BurtRepLogo02.gif (3938 bytes)

 

 Spinal Neurostimulation Devices
 For the Relief of Intractable Pain

 
     
Courtesy ANS
The successful "intradural" placement of stimulating electrodes was the single key technical advance to demonstrate that spinal electrodes could be safely placed in stable positions and did not have to reside in the subarachnoid space to be effective.  It then became apparent, from clinical experience, that the most effective pain relief from spinal neurostimulators was primarily that involving the lower extremities and, to a lesser degree,  low back.
The success of the intradural electrode led to the development of multi-contact catheter and plate electrodes designed to be placed directly into the epidural space.  Various designs for epidural neurostimulation have evolved over time.

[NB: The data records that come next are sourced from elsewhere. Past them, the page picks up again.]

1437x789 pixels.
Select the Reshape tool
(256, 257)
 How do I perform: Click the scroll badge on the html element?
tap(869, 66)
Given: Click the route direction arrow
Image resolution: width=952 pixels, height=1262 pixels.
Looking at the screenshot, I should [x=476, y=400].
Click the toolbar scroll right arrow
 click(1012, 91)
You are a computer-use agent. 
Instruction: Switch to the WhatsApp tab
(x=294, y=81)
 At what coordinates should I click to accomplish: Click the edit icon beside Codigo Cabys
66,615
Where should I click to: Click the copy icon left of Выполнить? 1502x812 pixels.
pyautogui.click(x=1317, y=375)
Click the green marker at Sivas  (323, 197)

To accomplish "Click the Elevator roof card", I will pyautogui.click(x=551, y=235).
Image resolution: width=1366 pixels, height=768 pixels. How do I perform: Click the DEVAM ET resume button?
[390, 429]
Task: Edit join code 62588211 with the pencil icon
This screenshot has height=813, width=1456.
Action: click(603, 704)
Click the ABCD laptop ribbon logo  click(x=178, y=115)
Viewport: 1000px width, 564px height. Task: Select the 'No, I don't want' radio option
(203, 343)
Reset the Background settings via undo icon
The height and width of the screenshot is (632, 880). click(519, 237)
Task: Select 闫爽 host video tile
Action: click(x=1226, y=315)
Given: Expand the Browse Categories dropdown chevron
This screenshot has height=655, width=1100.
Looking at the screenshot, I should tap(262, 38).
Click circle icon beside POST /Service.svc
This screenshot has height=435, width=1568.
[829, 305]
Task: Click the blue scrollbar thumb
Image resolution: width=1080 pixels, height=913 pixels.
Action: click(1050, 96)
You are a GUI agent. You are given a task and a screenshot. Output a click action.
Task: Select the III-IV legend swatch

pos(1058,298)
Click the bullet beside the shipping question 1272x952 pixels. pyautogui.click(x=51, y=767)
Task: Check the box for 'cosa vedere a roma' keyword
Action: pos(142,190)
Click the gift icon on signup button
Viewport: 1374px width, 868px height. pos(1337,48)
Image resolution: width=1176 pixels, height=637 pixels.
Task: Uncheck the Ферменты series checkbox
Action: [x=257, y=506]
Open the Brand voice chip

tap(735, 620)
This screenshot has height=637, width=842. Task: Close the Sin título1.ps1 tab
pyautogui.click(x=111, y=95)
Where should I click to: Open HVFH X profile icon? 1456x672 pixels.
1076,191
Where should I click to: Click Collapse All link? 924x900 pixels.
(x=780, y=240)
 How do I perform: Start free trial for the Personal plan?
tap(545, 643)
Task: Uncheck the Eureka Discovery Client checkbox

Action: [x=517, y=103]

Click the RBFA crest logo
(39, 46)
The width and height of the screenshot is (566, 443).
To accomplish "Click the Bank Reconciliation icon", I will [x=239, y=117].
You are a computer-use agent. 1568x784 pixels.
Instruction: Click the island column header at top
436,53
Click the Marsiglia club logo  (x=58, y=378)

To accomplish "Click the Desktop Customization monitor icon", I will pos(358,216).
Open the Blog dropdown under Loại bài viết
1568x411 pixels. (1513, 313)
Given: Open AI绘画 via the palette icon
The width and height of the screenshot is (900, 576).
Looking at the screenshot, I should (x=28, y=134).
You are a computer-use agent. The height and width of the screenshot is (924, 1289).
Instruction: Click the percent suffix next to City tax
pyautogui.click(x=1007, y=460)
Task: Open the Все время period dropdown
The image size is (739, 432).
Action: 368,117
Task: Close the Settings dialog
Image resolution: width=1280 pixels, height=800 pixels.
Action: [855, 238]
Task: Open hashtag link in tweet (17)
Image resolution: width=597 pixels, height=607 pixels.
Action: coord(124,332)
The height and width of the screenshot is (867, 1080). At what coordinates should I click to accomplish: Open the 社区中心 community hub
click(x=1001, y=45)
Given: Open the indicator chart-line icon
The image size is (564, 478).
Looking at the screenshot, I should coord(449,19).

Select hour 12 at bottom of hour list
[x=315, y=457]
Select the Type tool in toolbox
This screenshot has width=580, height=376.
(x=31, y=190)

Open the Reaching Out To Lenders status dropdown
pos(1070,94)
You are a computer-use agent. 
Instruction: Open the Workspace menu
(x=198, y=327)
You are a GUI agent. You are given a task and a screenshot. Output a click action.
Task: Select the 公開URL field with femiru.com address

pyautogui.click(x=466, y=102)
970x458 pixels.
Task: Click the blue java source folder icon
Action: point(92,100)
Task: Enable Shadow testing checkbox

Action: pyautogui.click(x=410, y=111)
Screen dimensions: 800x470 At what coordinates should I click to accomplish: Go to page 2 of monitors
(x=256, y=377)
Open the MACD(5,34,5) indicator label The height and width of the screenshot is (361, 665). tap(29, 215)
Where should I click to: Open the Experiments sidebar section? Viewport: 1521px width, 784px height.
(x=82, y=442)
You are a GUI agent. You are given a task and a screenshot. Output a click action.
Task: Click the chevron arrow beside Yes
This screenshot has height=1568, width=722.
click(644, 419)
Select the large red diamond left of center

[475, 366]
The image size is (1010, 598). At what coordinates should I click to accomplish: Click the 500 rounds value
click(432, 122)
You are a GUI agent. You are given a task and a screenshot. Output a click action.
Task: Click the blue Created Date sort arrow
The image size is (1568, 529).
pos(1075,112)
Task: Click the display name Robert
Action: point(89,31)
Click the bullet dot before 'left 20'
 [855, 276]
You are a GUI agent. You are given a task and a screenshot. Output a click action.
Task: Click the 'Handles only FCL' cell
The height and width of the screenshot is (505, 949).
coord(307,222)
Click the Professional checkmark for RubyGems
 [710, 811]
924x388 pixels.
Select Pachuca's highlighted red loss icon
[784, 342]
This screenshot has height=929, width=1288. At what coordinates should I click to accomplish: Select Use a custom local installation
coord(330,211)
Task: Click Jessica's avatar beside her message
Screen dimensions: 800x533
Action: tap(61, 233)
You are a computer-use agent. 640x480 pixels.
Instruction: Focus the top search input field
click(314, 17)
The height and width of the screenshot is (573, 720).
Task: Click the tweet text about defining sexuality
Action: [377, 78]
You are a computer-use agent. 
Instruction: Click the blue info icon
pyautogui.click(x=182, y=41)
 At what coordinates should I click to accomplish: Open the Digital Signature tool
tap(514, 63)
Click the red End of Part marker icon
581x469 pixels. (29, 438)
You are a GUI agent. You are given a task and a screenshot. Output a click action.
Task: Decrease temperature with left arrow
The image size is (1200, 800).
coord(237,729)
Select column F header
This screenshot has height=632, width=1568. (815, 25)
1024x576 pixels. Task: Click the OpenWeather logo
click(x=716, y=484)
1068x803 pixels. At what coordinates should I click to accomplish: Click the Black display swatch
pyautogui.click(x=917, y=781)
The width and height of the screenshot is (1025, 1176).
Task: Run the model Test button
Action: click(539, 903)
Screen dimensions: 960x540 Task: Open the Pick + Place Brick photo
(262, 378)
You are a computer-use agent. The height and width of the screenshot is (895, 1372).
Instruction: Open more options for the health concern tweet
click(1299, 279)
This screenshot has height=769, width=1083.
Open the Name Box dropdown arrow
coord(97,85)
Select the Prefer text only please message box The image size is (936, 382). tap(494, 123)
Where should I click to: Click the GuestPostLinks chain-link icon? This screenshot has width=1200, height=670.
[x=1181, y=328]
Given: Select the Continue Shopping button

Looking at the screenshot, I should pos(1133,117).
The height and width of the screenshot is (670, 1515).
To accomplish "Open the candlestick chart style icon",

Multicontact electrodes were developed to allow for greater control of the stimulation patterns.
Because the largest manufacturer of neurostimulators was Medtronic, Inc. they decided to focus on marketing internal pulse generators (IPGs).  By turning their back on the more compact and more reliable radiofrequency coupled systems Medtronic allowed other companies the opportunity of further developing this attractive alternative.
 Shown here is a typical bulky neurostimulator IPG which is similar to those used in cardiac pacemakers.  The basic IPGs are powered by internal batteries which require surgery to be replaced.  Typical clinical life before additional surgery is required to change the batteries is 2-3 years.
The present generation of IPGs are now quite compact and rechargeable from an external source.  Shown here is the ANS "Mini Eon" which is presently estimated to have a 8-10 year life expectancy.
Shown here is an example of the compact Radio Frequency (RF) receivers which have been the most reliable systems over the past 30 years.  Because they are activated by an external source the implanted system is inert
        

Courtesy Medtronic
In the illustration to the left a catheter electrode has been inserted through a percutaneously placed needle into the epidural space.  This technique, which is done under local anesthesia with sedation, is attractive  because it is relatively simple to perform.  This ease of implantation has unfortunately made PENS electrodes the definitive implant for many physicians involved in pain management (who are not surgeons).  PENS systems are notorious for their instability and tendency to migrate following implantation. 
           

In the example shown above PENS electrodes have been placed for long-term stimulation (as a definitive implant).  Over a two month period there has been electrode migration causing failure of the neurostimulator requiring revision.  This is not an uncommon circumstance.  In the author's practice PENS electrodes are used only temporarily for screening purposes and are removed after about a week.

    
Courtesy Medtronic

This illustration shows PENS electrodes which have been connected to a IPG.  As noted the early IPGs were typically  associated with the need for multiple battery replacements and, because of this, multiple surgical revisions.  Replacing IPGs may seem to be a simple procedure but, due to local scar tissue buildup, lead wires are not infrequently severed requiring replacement of the entire system.
   

Courtesy Medtronic

Shown here is the surgical placement of a definitive plate electrode into the epidural space.  This procedure is typically performed under general anesthesia.  Unlike PENS electrodes epidural plate electrodes have a much higher degree of stability and much less failure.  Experience has demonstrated that the greatest value of PENS electrodes is as a screening tool to determine if the patient is a good candidate for use of a neurostimulator for pain relief.

    
Courtesy ANS

This illustration shows a radio-frequency (RF) coupled system where the batteries are in an external pulse generator.  The RF receiver, which is about the size of a silver dollar, is placed under the skin and is activated by a small coil placed on the outside of the skin.  Coil usually held in place with an adhesive pad.  Anterior RF receiver placement is preferred so that the patient can properly align the transmitting external disc.

 
Other alternatives exist as means of holding the pad against the skin.  Shown here is a tight fitting "fishnet" style T shirt under which the pad can be placed and held against the skin.

 
Courtesy ANS

The Editor's experience, based on over 1,500 spinal cord neurostimulators implanted for the relief of intractable pain, has indicated that the combination of plate electrodes with RF coupled systems have been, until the present, the most user-friendly. They are also the most reliable as shown by their  long-term success record

As with all medical devices and as with all surgeries there are potential complications.  Fortunately, with neurostimulators the greatest risk is that of failure of the device itself, something which is usually replaceable.